Tuesday, July 22, 2008

He is back! Oh, he is back!


Safely returned from the Bush, we are up and running again. Enjoy.

In answer to your first question: it was a wonderful year in Alaska.

Second question: 56 degrees below zero.

Your humble servant.

A Lamentation on the Media--Part I


"The basis of our governments being the opinion of the people,
the very first object should be to keep that right; and were it
left to me to decide whether we should have a government without
newspapers or newspapers without a government, I should
not hesitate a moment to prefer the latter."
--Thomas Jefferson to Edward Carrington, 1787.

I regret to inform you all that Mr. J is probably spinning in his grave about now. All is not well.

Jefferson’s notion, of course, was that a free and open press is absolutely essential in a democracy. If the press was not free, the people could have no idea what the government was doing for them or to them. With a free press, the people would know and would be able to fix the flaws, correct the mistakes, and--one hopes--elect people to office who would do the right things. The people could protect themselves from the government--the whole purpose of the American Revolution.

Mr. J was right and--despite all its flaws and abuses and ethical challenges--the free press in America has generally served the people well. In the modern time, two reporters for the Washington Post were able to actually bring down a president, the only presidential resignation in history. It was a free press that published the Pentagon Papers, stood up to government attack and won its freedom in the Supreme Court. It was the free press that described the morass of the Vietnam War and is doing the same in Iraq. It was a free press in the last few years that has told us about American troops misbehaving at a prison in Iraq, of high government officials lying about the reasons for a war-- and the horror and tragedy of the greatest attack on America since Pearl Harbor and the assault on the Constitution that ensued. It was the fury of television reporters in New Orleans that first descried the total failure of government in the face of the worst natural disaster in American history. Corrupt members of Congress have gone to jail because of a free press--an attorney general was fired because of a free press--the government was caught eavesdropping on American citizens without a warrant--and we know of people arrested and kept in jail without charges because of a free press. Jefferson--who was, by the way, a constant target of unscrupulous editors in his time--should be pleased, yes? No.

The American press no longer is as free as it once was--not because some despot has sent police into newsrooms, not because stories have to go through censorship, or reporters and editors have to be licensed. None of that has happened. The press is less free because of rampant capitalism.

**Information provided:**
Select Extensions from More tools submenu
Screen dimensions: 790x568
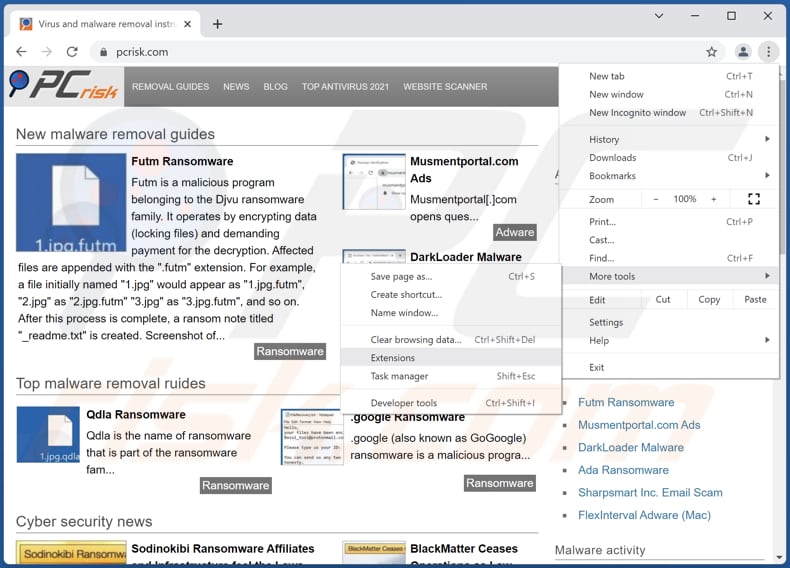coord(393,358)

**Task goal:** Carry on the essay lamenting the state of the American press, beginning right after its final sentence.

**Answer to the task:**
I would like to make the argument that it is difficult if not impossible for a publicly traded company to do first class journalism. It can be done, but it requires either publishers with astonishing courage or at least a corporate structure that protects them from the pressures of Wall Street. Those publishers are now a seriously endangered species.

It is no accident that as long as 10 years ago, the four best newspapers in America were family owned or controlled. The Los Angeles Times was controlled by the Chandler family--the Washington Post by the Grahams--the New York Times by the Sulzbergers--and the Wall Street Journal by the Bancrofts. Then the LA Times was sold to the Tribune Co., and most recently, the Journal went to the News Corp. In the same time, the Sulzburgers are having to fight off pressure from investors. They want to alter the corporate structure so regular stock holders could have more of a say in running America’s premier newspaper, God forbid. The Grahams know they could be next.

In the same time, one of the country's best newspaper chains, Knight Ridder, for whom I once worked, no longer exists, the result of capitulation by the family that controlled it to pressures from outside investors. CNN, founded by Ted Turner and once a premier world-wide news source, is now owned by Time-Warner and devotes weeks covering celebrity trials and trying to compete with Rupert Murdoch’s Fox News, a useless task. CBS, once the “Tiffany Network,” the home of the sainted Edward R. Murrow and the legendary “Murrow’s Boys," was owned by Viacom, and was spun off two years ago, but its once premier news operation is a ghost of itself. At one time it was thinking of outsourcing it’s Iraq coverage to CNN. It spent about $15 million a year to hire Katy Couric, who has failed to bring in the viewers. The idea of spending that money on news coverage--say a few more reporters and producers or a bureau or two--never occurred to management. NBC is owned by the same people who probably made the light bulbs in this room and the people at ABC may get their paychecks with Mickey Mouse’s picture on it. Literally.

In the weeks preceding 9/11, American television networks were covering the murder of a Congressional intern in Washington. While hundreds of thousands of people were being murdered in Rwanda, the networks were covering the O.J. Simpson trial.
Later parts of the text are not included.